▶ [SOURCE TEXT]
☆ ☆ ☆ ☆ ☆ ☆ ☆
47     The private individual applicants claim that the contested decision will lead to serious economic consequences and legal problems, namely an increase in administration costs and the depreciation in the value of their real property. However, even if those consequences are the direct result of the Habitats Directive and the contested decision rather than of the anticipation by economic operators of their application by the Member States, they do not in any event influence the applicants’ legal situation, but only their factual situation (see, to that effect, Salamander and Others v Parliament and Council, paragraph 62; and the orders in Freiherr von Cramer-Klett and Rechtlerverband Pfronten v Commission, paragraph 47; Mayer and Others v Commission, paragraph 60; and Sahlstedt and Others v Commission, paragraph 54).

48     The private individual applicants as well as the local authority applicants therefore rely essentially on their right to effective judicial protection.

49     In that respect, it is important to note that, on the one hand, by Articles 230 EC and 241 EC, and, on the other, by Article 234 EC, the Treaty has established a complete system of legal remedies and procedures designed to ensure judicial review of the legality of acts of the institutions, and has entrusted such review to the Community Courts (see, to that effect, Case 294/83 Les Verts v Parliament [1986] ECR 1339, paragraph 23). Under that system, where natural or legal persons cannot, by reason of the conditions for admissibility laid down in the fourth paragraph of Article 230 EC, directly challenge Community measures of general application, they are able, depending on the case, either indirectly to plead the invalidity of such acts before the Community Courts under Article 241 EC or to do so before the national courts and ask them, since they have no jurisdiction themselves to declare those measures invalid (Case 314/85 Foto-Frost [1987] ECR 4199, paragraph 20), to make a reference to the Court of Justice by way of preliminary rulings on validity (Case C‑50/00 P Unión de Pequeños Agricultores v Council [2002] ECR I‑6677, paragraph 40).

50     Thus, it is for the Member States to establish a system of legal remedies and procedures which ensure respect for the right to effective judicial protection (Unión de Pequeños Agricultores v Council, paragraph 41).

51     In that context, in accordance with the principle of loyal cooperation laid down in Article 10 EC, national courts are required, so far as possible, to interpret and apply national procedural rules governing the exercise of rights of action in a way that enables natural and legal persons to challenge before the courts the legality of any decision or other national measure relative to the application to them of a Community act of general application, by pleading the invalidity of such an act (Unión de Pequeños Agricultores v Council, paragraph 42).

52     Therefore, whilst the applicants cannot apply for the annulment of the contested measure, they could challenge the national measures implementing the Habitats Directive and the contested decision affecting them and, in that context, they may still plead before the national courts adjudicating in accordance with Article 234 EC that the measure is unlawful (see, to that effect, Case C‑70/97 P Kruidvat v Commission [1998] ECR I‑7183, paragraph 49, and the order in Case T‑45/00 Conseil national des professions de l’automobile and Others v Commission [2000] ECR II‑2927, paragraph 26).

53     It follows from the foregoing that the contested decision is not of direct concern to the private individual applicants, without it being necessary to consider whether it is of individual concern to them.
☆ ☆ ☆ ☆ ☆ ☆ ☆
▶ [DATA ENTRIES]
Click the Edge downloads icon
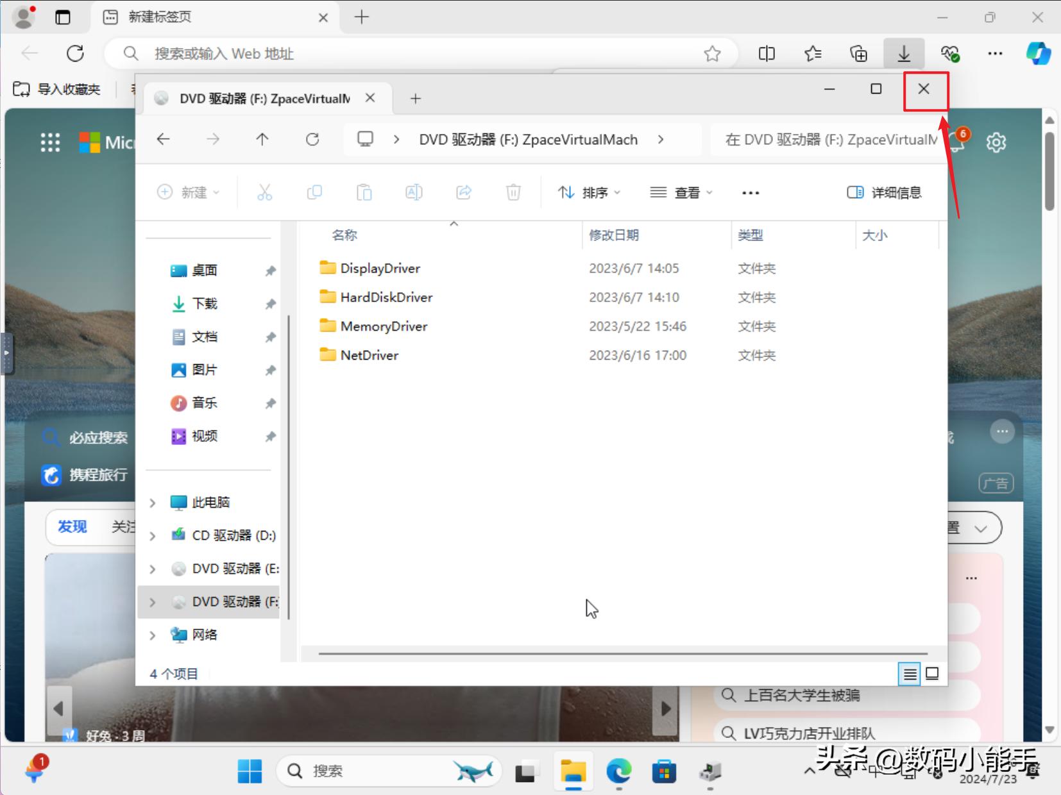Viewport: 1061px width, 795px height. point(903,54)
☆ ☆ ☆ ☆ ☆ ☆ ☆
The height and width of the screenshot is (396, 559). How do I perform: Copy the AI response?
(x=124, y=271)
☆ ☆ ☆ ☆ ☆ ☆ ☆
▶ [WHAT THIS EXERCISE ASKS]
a. List every case that the court excerpt on effective judicial protection cites with a case number, giving the number and the case name.
b. Carry on the court excerpt on the applicants' right to effective judicial protection, starting after its final paragraph.

▶ [TASK ANSWERS]
a.
- Case 294/83, Les Verts v Parliament
- Case 314/85, Foto-Frost
- Case C‑50/00 P, Unión de Pequeños Agricultores v Council
- Case C‑70/97 P, Kruidvat v Commission
- Case T‑45/00, Conseil national des professions de l'automobile and Others v Commission

b.
 The issue of concern to local authority applicants

 Arguments of the parties

54     On the question of whether the local authority applicants are individually concerned, the Commission, after stressing the differences between the present case and those giving rise to the judgments in Case C‑309/89 Codorníu v Council [1994] ECR I‑1853 and in Case T‑13/99 Pfizer Animal Health v Council [2002] ECR II‑3305, claims that the general interest that a legal person such as a local authority, as an entity responsible for economic and social affairs within its jurisdiction, may have in obtaining a result that is favourable for its economic prosperity is not sufficient on its own to enable it to be regarded as being individually concerned for the purposes of the fourth paragraph of Article 230 EC (Case C‑142/00 P Commission v Nederlandse Antillen [2003] ECR I‑3483, paragraph 69). According to the Commission, every measure of Community law of general application imposing obligations on Member States may, depending on the institutional structure of the latter, mean that various national local authorities are required to honour those obligations. In the present case, the situation of the local authority applicants does not differ from that of the other national public law bodies territorially competent in respect of sites designated as sites of Community importance in the contested decision.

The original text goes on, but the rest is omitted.